Americans are choosing to remain in a living situation with their exes amidst the ongoing housing crisis, a move that experts say may prove emotionally taxing despite the potential financial benefits.
“High housing costs are causing more couples to cohabitate despite the fact the romantic flames of their marriage have been extinguished,” real estate broker Chuck Vander Stelt told Fox News Digital.
“I have had conversations with several divorcing couples who have been weighing options and looking to time the market. In the meantime, they are continuing to live together.”
Stelt believes the trend of cohabitation after divorce or breakups is growing as he has experienced an influx of those in their 30s and 40s, often with children, weighing the options of selling versus cohabitating. In the past, Stelt said homeowners who separated were adamant that the property should be sold as soon as possible.
“Many homeowners are sitting on a mortgage with a rock bottom interest rate and a comfortable house payment. It’s hard to let that go and face the alternative of meaningfully higher housing costs,” he added.

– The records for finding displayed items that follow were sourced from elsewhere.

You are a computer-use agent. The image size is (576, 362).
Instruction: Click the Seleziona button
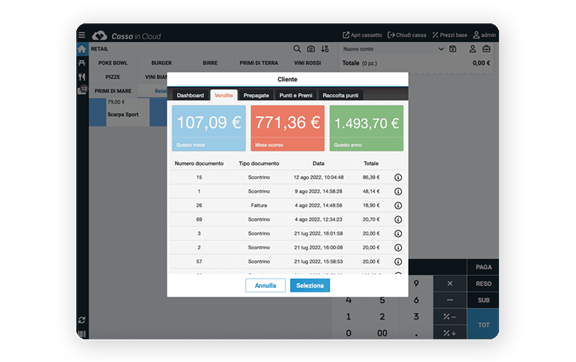pos(310,286)
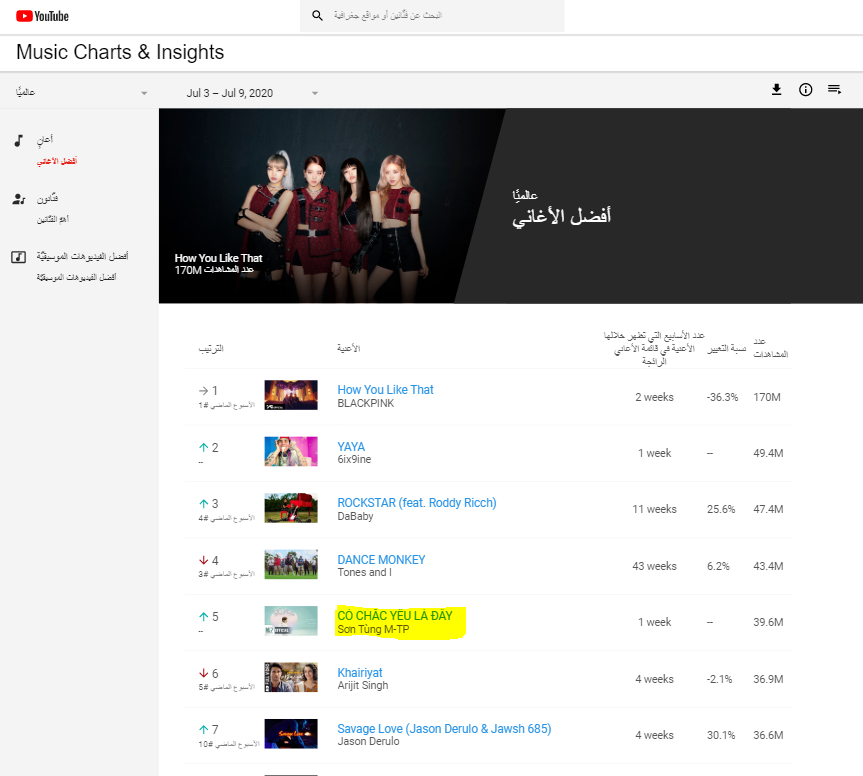Click the search magnifier icon
Screen dimensions: 863x776
[317, 15]
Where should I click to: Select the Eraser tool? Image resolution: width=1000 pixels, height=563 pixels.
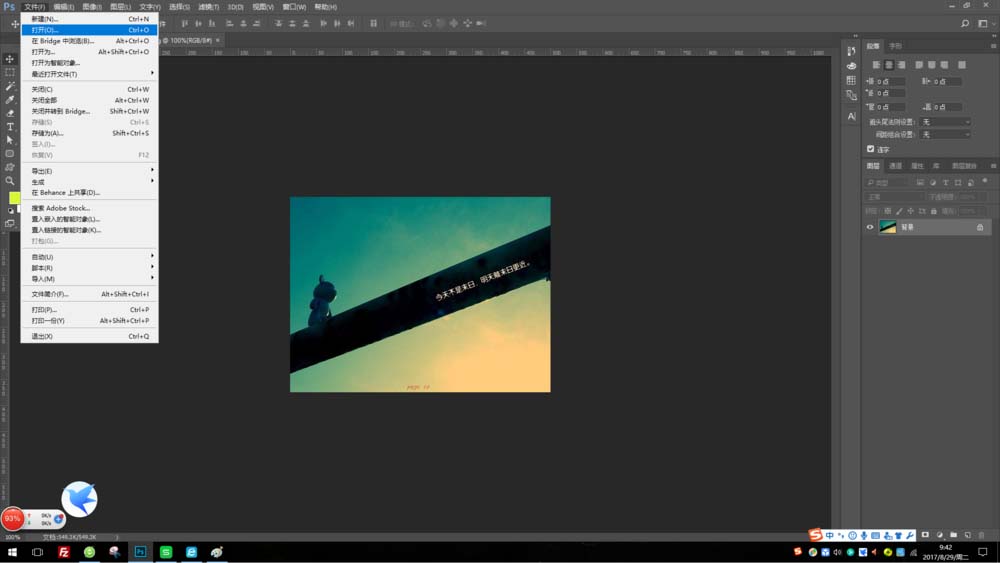pos(10,113)
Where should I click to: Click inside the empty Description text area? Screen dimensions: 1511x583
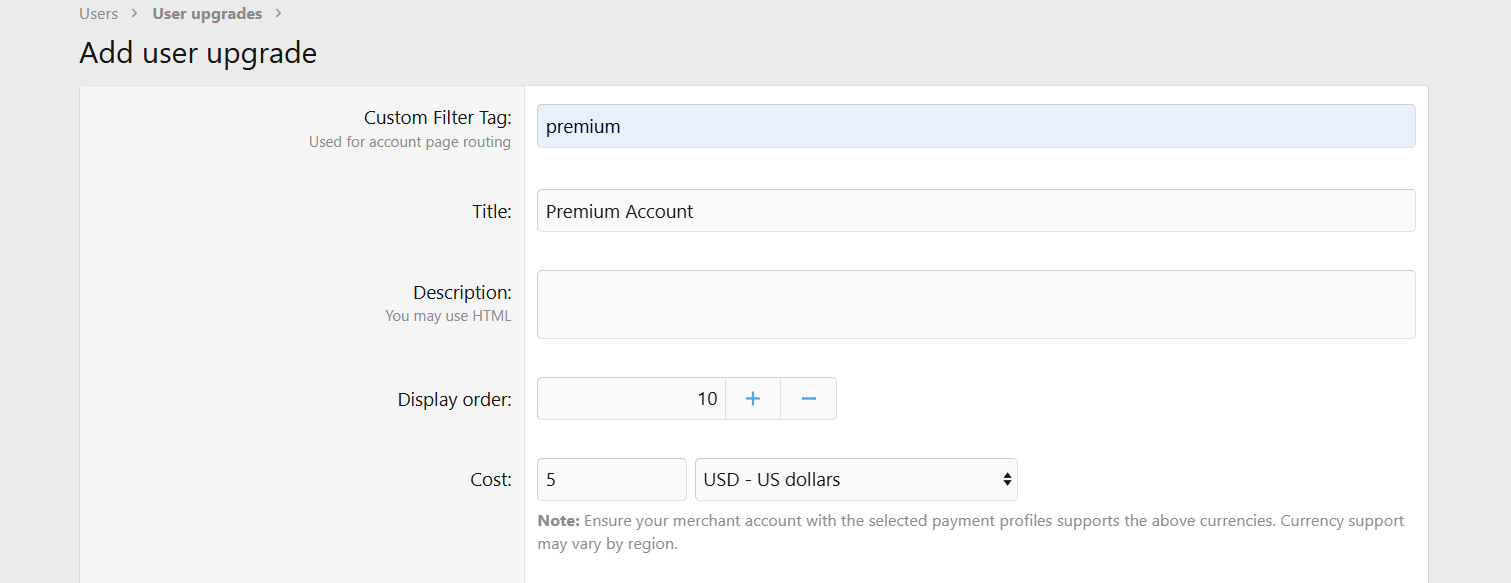click(975, 304)
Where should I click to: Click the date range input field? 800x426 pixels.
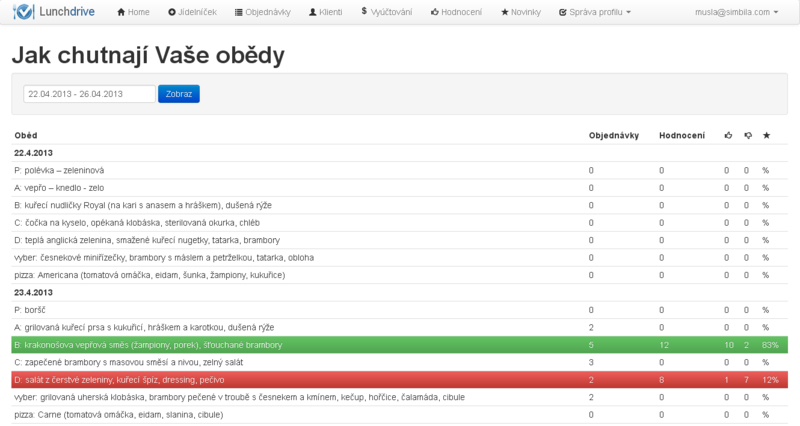pos(89,94)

The inclination to remain shacked up with former lovers has been reported in the media over the last several years, especially amid the fallout from the COVID-19 pandemic.
Relationship advice websites and message boards, such as Reddit, are filled with pagers where renters and homeowners have asked whether they should remain in their current living situation.

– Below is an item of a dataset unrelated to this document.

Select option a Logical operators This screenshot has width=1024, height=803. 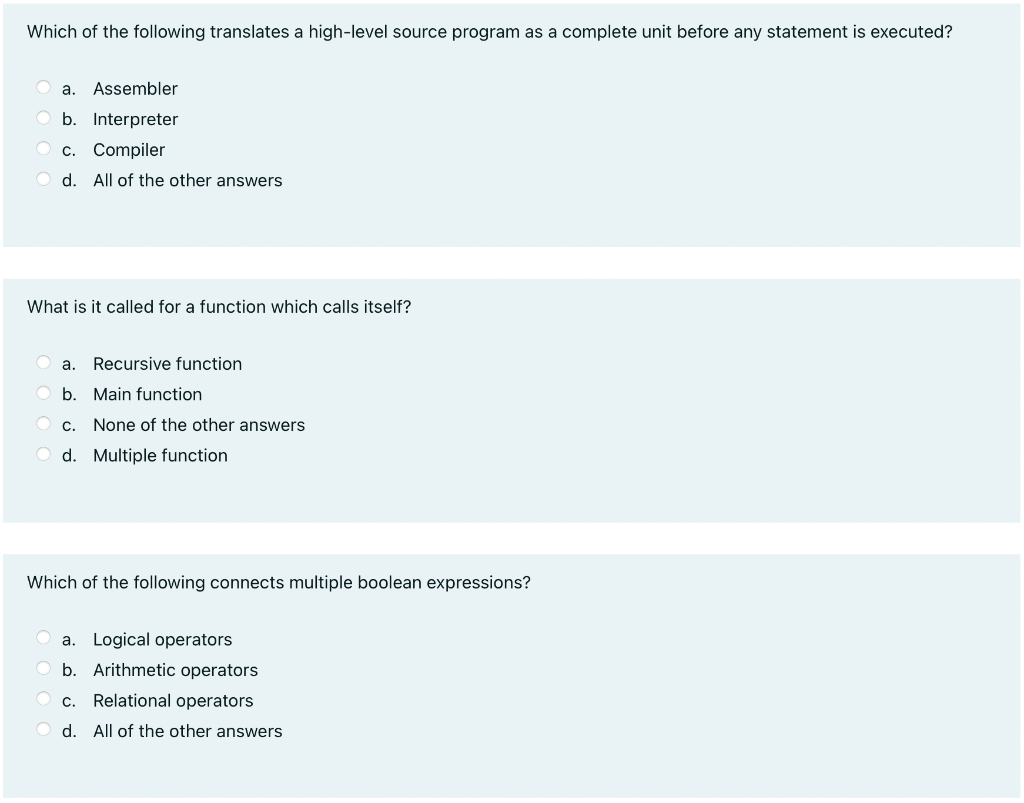43,637
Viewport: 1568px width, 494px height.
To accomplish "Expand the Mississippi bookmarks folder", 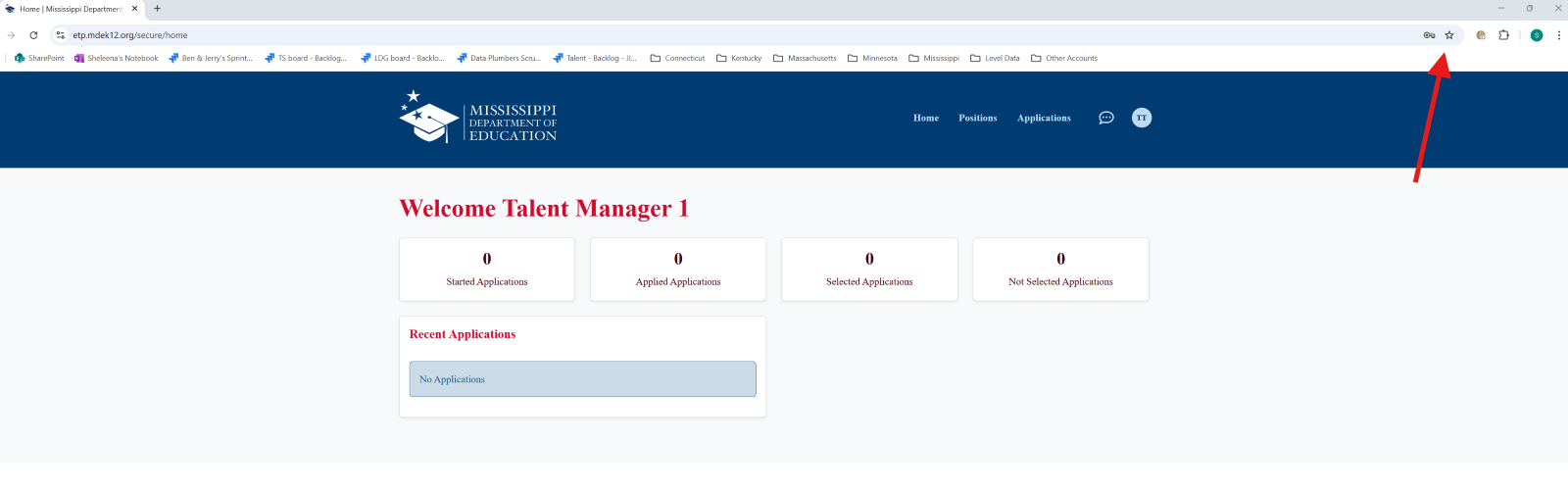I will pyautogui.click(x=934, y=59).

Americans have even documented their experiences living with exes on TikTok, offering advice to those facing a similar conundrum.

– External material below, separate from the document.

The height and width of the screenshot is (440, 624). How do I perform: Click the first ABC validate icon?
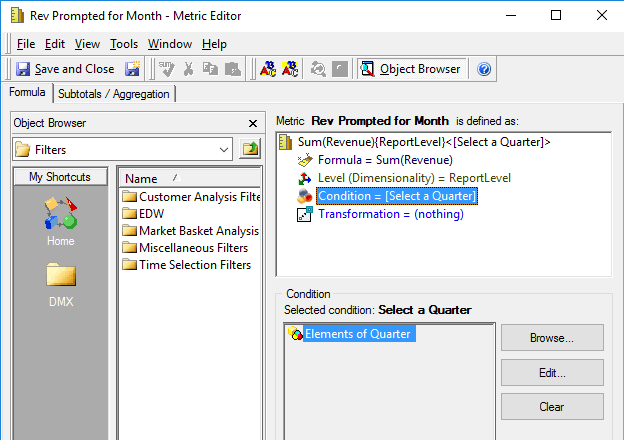tap(268, 69)
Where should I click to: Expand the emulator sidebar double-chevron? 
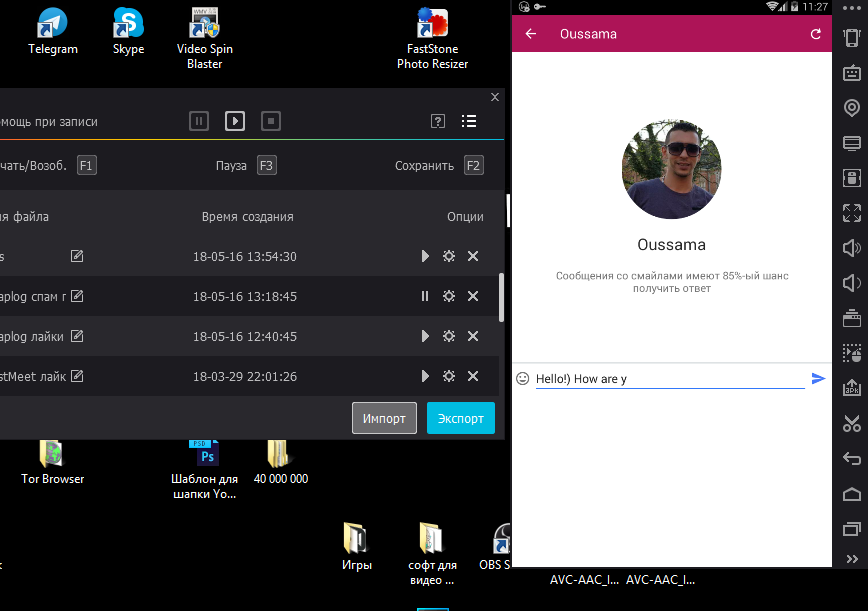coord(852,559)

TikToker @-diaryofamomma posted a variety of videos in late 2023 where she showed what life is like when you live with an ex and you share two children. The son and daughter typically stay with the mother in one room while the dad sleeps on the couch.
The mom, “Cassie,” said they still live together because the landlord would not allow them to break the lease without paying for the rest of the term in full. They both share responsibility for the kids and clean the house.
“Honestly, me and their dad like think of a bad roommate. Somebody you don’t like but you have to live with because you have a lease together. Like, that’s what we are,” Cassie said. “I try not to bother him. He doesn’t bother me.”
Dating coach Deon Black said the reasons people choose to live with their exes often boil down to the three F’s: finances, familiarity, and fear.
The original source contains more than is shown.